Também, o que se pode esperar de uma mente insana e igualmente criativa, que teve a audácia de mostrar uma grávida tendo seu feto retirado de seu corpo, no segundo trimestre de gestação, para ser devorado pelo vilão canibal diante das câmeras? E não pense que são recursos de câmera ou que o personagem tenha devorado alguma substância com elementos artificiais para sugerir o que seria um feto não! No caso, como o próprio Joe D’Amato confessou em entrevista, tratava-se de um coelho esfolado, coberto de sangue, o que traz um impacto visual ainda maior por ser realmente carne. Ainda que a sequência seja rápida, mesmo vendo hoje em dia com base na evolução dos efeitos especiais, não tem como não sentir um mínimo de repulsa. E não foi o único momento ousado da película!

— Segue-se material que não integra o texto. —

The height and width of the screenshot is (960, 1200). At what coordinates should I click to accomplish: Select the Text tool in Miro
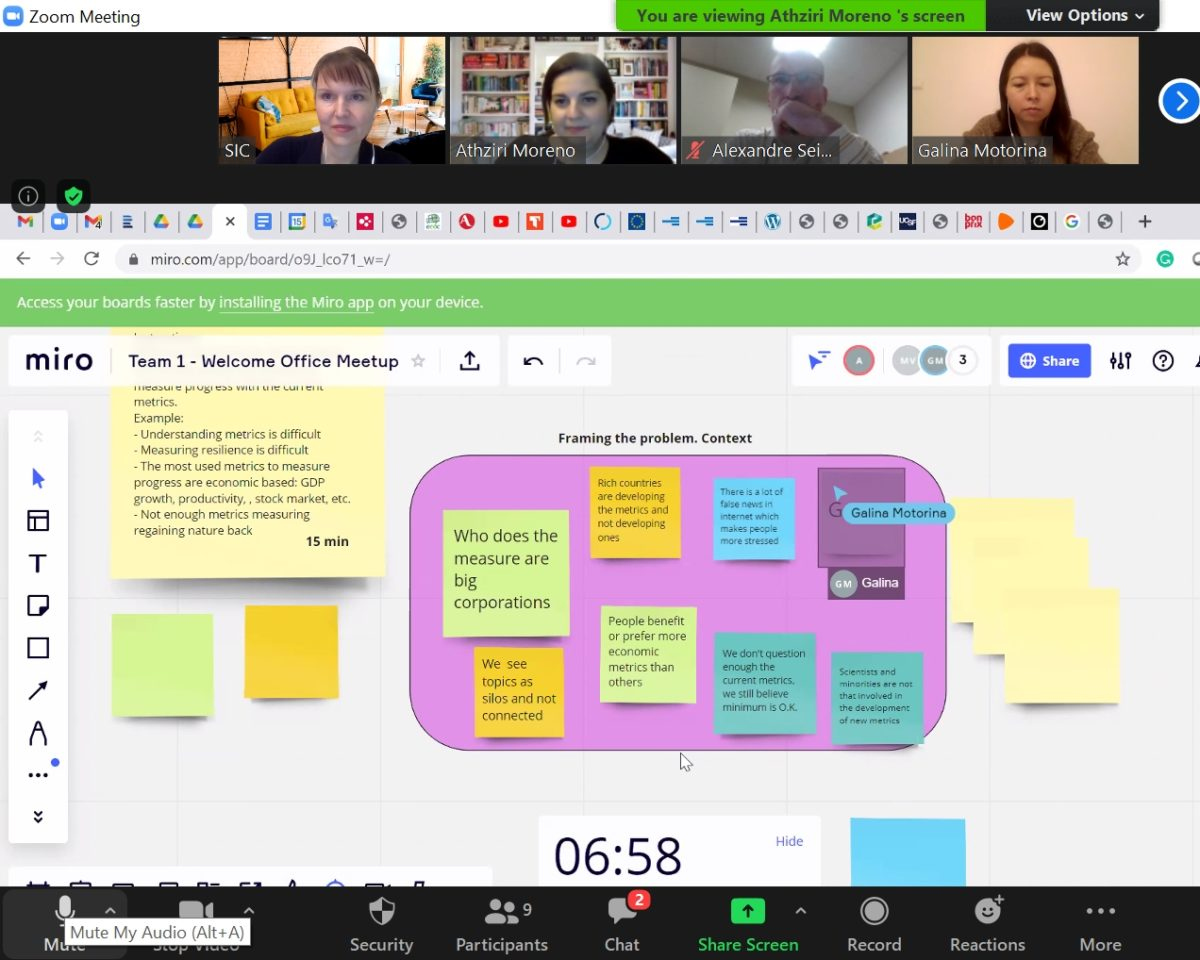[38, 563]
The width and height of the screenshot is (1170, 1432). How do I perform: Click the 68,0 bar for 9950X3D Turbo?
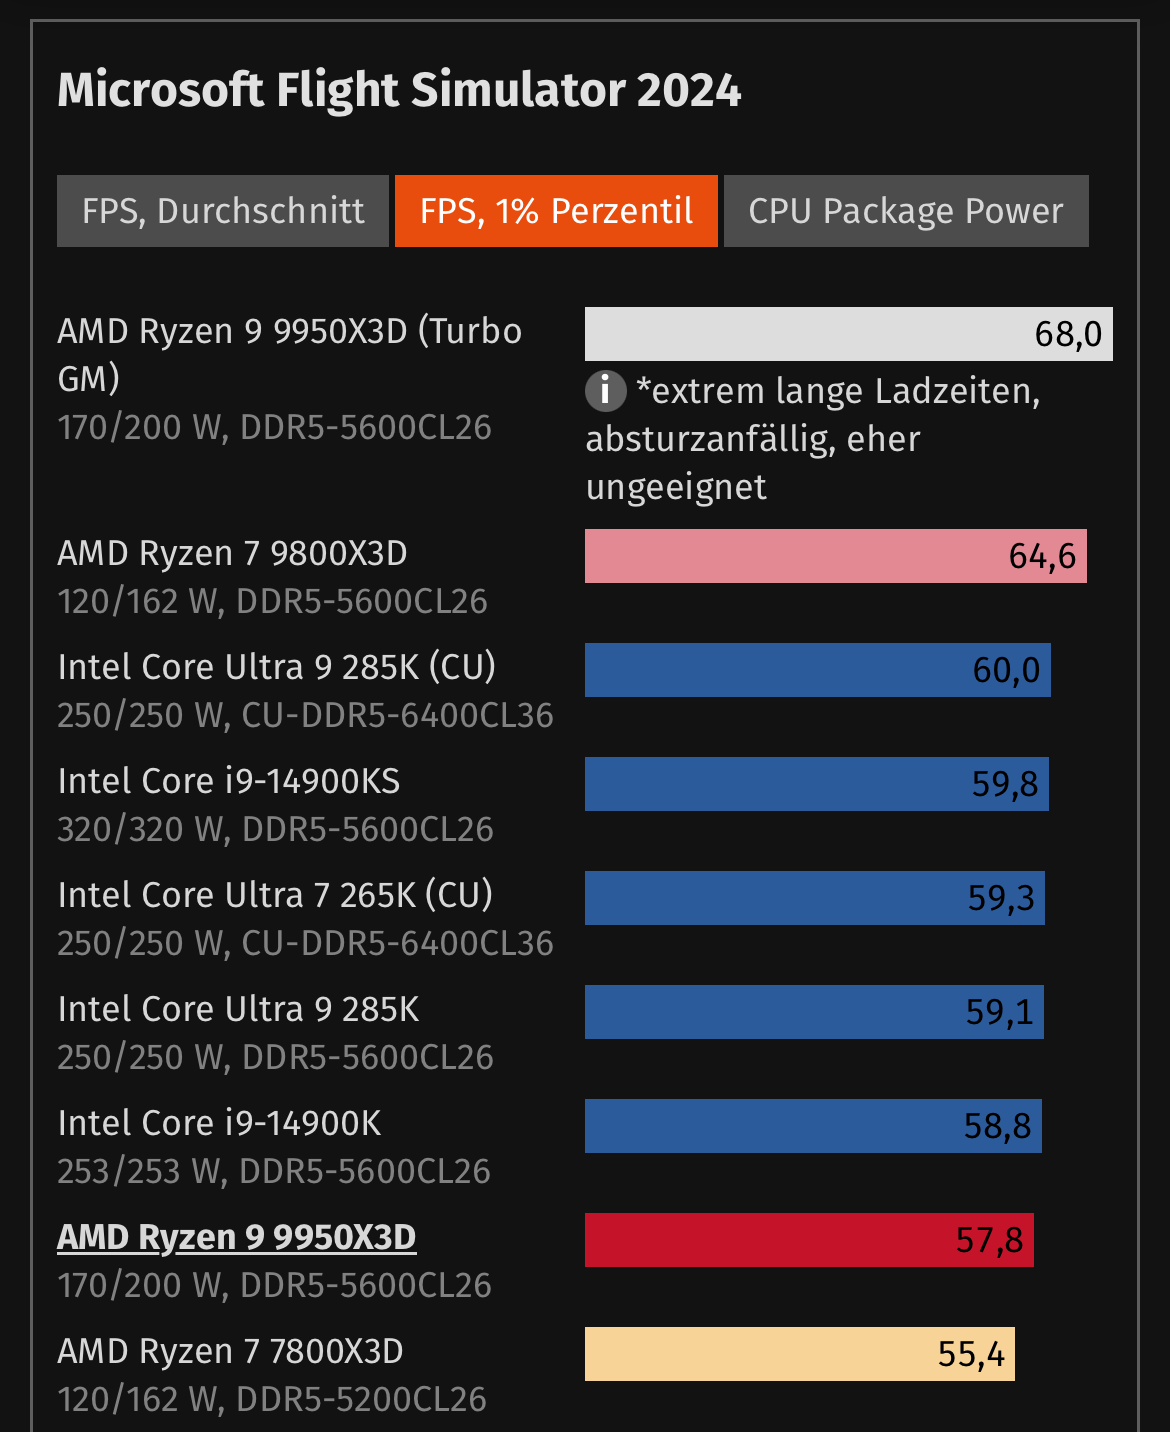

Bom, o filme começa com um casal curtindo férias numa ilha grega ao som da trilha de Marcello Giombini, que trabalhou com D’Amato em Noites Eróticas dos Mortos Vivos, lançado no mesmo ano, até resolver dar uma passada numa praia afrodisíaca. Enquanto o rapaz relaxa na areia com imensos fones de ouvido – hoje em dia, faz parte da moda dos jovens -, sua parceira mergulha nas águas límpidas e se vê atraída por um bote à deriva. Ao se aproximar, ela é atacada por algo que já a observava em um tomada em primeira pessoa, para logo depois o rapaz ter o encontro com um cutelo. Apesar de não mostrar as mortes nem o assassino, em uma sequência que lembra os bons gialli da época, curiosamente é ele quem é visto nas capas com os olhos esbugalhados.

Na cena seguinte, os personagens principais são apresentados. Cinco jovens – os americanos Andy (Saverio Vallone), sua irmã Carol (Zora Kerova), Daniel (Mark Bodin), Arnold (Bob Larsen), marido de Maggie (Serena Grandi) – pretendem conhecer algumas ilhas gregas e pontos turísticos da região, e conhecem no caminho Julie (Tisa Farrow, de Zombi, de Lucio Fulci, é que é irmã de Mia Farrow), que precisa de uma carona para encontrar conhecidos numa localidade. D’Amato deixa evidente que o filme foi rodado na Grécia ao mostrar paisagens e até a troca da guarda, e permite uma cena divertida em que uma criança entra em frente à câmera e é puxada por alguém para não atrapalhar as filmagens.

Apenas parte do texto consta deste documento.